> INSTRUCTIONS FOR THE TASK
Please repeat every line of the items below word for word, leaving out the pictures.
*** TASK MATERIAL Section Begins ***
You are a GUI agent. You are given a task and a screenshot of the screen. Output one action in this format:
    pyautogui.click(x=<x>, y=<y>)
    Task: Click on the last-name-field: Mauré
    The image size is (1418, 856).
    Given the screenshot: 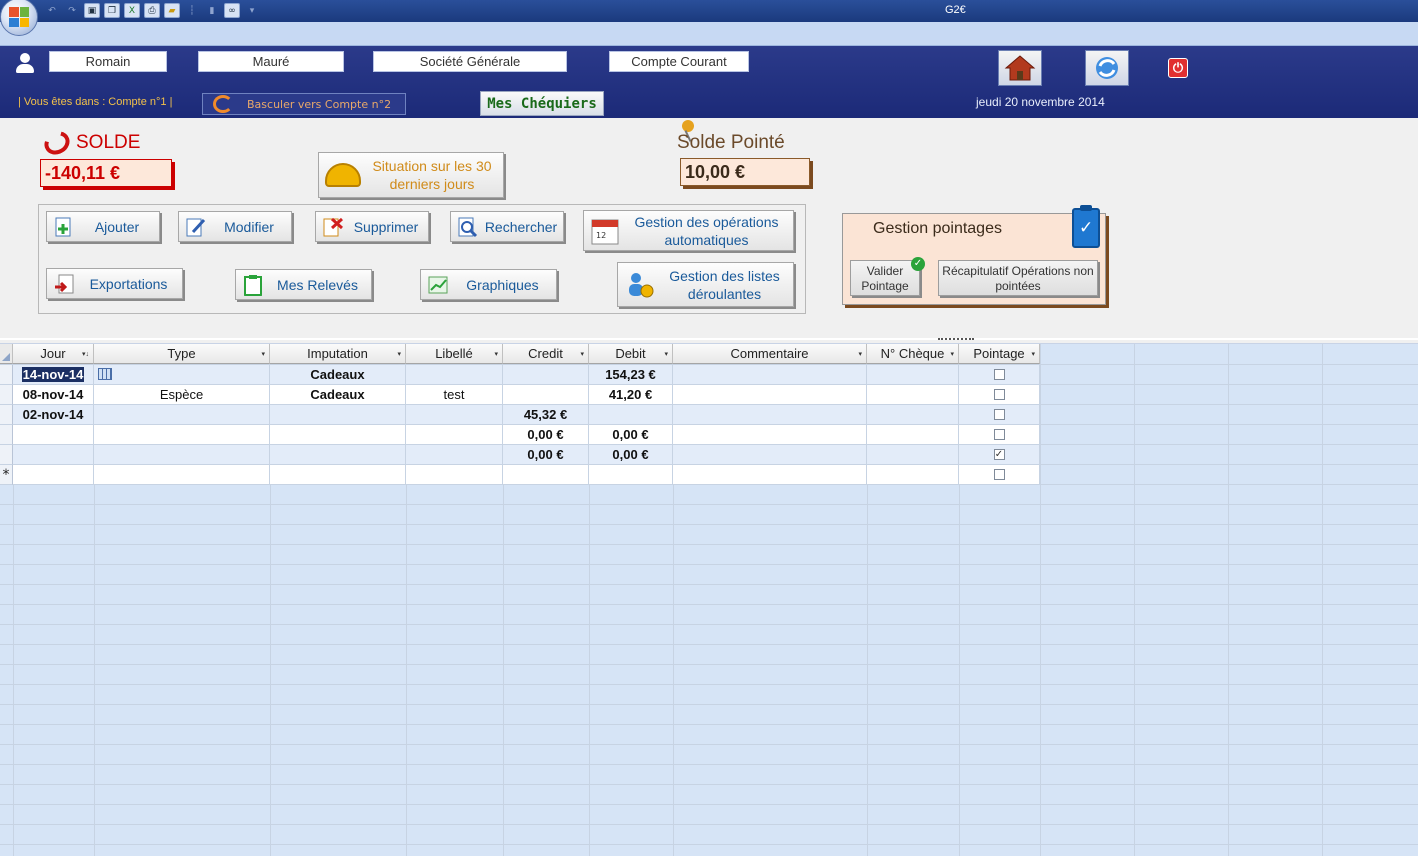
*** TASK MATERIAL Section Ends ***
> YOUR RESPONSE
You are a GUI agent. You are given a task and a screenshot of the screen. Output one action in this format:
    pyautogui.click(x=<x>, y=<y>)
    Task: Click on the last-name-field: Mauré
    The image size is (1418, 856).
    Given the screenshot: 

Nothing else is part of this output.